When each function is called, the six parameters are large arrays with 1M of elements. Each function is executed many times, and the minimum value is saved in a text file. The source codes of the Python, Julia, and C++ versions are available at GitHub - ziotom78/python-julia-c-: Speed comparison among Python/NumPy, Julia, and C++

Results are shown in this plot:

On the x axis, I report the number of parameters that have been actually used in the computation. So `x=2`

corresponds to function `f`

, `x=3`

to function `g`

, etc. On the y axis I report the minimum elapsed time as measured on my laptop (Lenovo Thinkpad Edge E540), a 64-bit system with 16 GB of RAM running Linux Mint 19 and GCC 7.3.0.
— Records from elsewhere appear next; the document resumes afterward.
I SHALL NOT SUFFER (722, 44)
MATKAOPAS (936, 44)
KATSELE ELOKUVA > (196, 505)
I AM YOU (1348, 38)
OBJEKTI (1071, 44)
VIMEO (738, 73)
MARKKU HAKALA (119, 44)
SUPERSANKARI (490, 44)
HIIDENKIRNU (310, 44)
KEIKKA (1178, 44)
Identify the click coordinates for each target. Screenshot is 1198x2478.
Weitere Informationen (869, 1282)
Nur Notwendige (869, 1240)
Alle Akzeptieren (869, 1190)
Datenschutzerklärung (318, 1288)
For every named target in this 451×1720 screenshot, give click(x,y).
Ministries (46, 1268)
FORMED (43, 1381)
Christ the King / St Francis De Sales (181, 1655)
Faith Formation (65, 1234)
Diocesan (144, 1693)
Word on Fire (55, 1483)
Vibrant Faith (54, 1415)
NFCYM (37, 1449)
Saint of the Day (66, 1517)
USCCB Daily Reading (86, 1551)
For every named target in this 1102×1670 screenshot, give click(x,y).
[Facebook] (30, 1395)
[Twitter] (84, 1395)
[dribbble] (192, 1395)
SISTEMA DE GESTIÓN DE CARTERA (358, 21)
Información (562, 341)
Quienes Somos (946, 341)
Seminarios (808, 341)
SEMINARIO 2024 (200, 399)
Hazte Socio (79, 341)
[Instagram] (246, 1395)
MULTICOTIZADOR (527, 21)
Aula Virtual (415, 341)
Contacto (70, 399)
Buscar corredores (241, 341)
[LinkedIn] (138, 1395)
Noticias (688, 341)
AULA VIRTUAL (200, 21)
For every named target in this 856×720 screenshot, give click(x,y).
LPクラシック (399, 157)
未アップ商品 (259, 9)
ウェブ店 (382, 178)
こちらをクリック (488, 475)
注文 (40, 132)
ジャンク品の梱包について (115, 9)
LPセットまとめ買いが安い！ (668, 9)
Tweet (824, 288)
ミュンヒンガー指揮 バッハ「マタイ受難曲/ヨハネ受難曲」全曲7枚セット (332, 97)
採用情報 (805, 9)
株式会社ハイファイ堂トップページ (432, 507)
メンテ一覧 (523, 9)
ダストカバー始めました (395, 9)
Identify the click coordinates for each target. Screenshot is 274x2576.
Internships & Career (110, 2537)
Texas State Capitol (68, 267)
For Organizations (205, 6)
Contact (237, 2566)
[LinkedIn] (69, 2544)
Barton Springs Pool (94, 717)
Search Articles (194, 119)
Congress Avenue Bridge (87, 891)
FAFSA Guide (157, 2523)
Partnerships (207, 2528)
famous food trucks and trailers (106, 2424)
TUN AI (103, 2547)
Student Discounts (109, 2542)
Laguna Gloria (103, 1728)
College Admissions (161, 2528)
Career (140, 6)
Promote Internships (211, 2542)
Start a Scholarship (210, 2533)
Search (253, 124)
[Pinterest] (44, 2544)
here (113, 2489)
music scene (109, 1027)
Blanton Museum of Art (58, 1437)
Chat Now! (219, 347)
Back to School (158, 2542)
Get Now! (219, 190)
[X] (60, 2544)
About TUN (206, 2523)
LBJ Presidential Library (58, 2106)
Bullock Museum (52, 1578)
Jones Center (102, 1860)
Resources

There are a few things that seem reasonable:

- Julia is faster than Python
- Python scales badly, as it does not fuse loops
- Julia and C++ scale similarly

However, I cannot understand these features:

- Julia is significantly faster than C++, even when using
`-O3`

with`g++`

. In order to help C++, I cheated and modified the C++ code so that functions`f`

,`g`

, etc. no longer allocate the vector containing the result, which is instead allocated before the benchmark starts (see the code on GitHub). However, as you can see from the plot, Julia is still the best! - For
`n = 2`

, C++ is the slowest solution - The cases for
`n = 2`

and`n = 3`

show equal times in Julia; this is not a statistical fluctuation, as I repeated the test many times with varying number of runs. I wonder how this is possible.

Before showing this plot at ADASS, I would really like to understand everything. Can anybody give me some clue?